** START OF GIVEN PASSAGE **

May be you could use the enable() method added to struct arm64_cpu_capability
here to perform the above operation, added by James :

commit 1c0763037f1e1caef739e36e09c6d41ed7b61b2d
Author: James Morse <james.morse@arm.com>
Date:   Tue Jul 21 13:23:28 2015 +0100

     arm64: kernel: Add cpufeature 'enable' callback


> +}
> +
>   static int __init gic_of_init(struct device_node *node, struct device_node *parent)
>   {
>   	void __iomem *dist_base;
> @@ -825,6 +863,8 @@ static int __init gic_of_init(struct device_node *node, struct device_node *pare
>   	gic_data.nr_redist_regions = nr_redist_regions;
>   	gic_data.redist_stride = redist_stride;
>
> +	gicv3_enable_quirks();
> +

than adding a hook here ?

Cheers
Suzuki
Marc Zyngier Sept. 7, 2015, 5:09 p.m. UTC | #6
On 07/09/15 17:54, Suzuki K. Poulose wrote:
> On 14/08/15 19:28, Robert Richter wrote:
>> From: Robert Richter <rrichter@cavium.com>
>>
>> This patch implements Cavium ThunderX erratum 23154.

** END OF GIVEN PASSAGE **

## REQUIRED TASK 1
From the patch discussion, set down the text starting at "than adding a" and ending at "ThunderX erratum 23154.".
## REQUIRED TASK 2
In the patch discussion, turn the paragraph beginning "commit 1c0763037f1e1caef739e36e09c6d41ed7b61b2d" into a brief list that keeps its facts.
The lines that come next are separate material with no connection to the patch discussion.

** START OF DATA LINES **

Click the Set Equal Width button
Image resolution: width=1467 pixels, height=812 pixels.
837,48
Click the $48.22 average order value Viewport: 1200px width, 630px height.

** END OF DATA LINES **

## EXPECTED OUTPUT 1
than adding a hook here ?

Cheers
Suzuki
Marc Zyngier Sept. 7, 2015, 5:09 p.m. UTC | #6
On 07/09/15 17:54, Suzuki K. Poulose wrote:
> On 14/08/15 19:28, Robert Richter wrote:
>> From: Robert Richter <rrichter@cavium.com>
>>
>> This patch implements Cavium ThunderX erratum 23154.

## EXPECTED OUTPUT 2
- Commit: 1c0763037f1e1caef739e36e09c6d41ed7b61b2d
- Author: James Morse <james.morse@arm.com>
- Date: Tue Jul 21 13:23:28 2015 +0100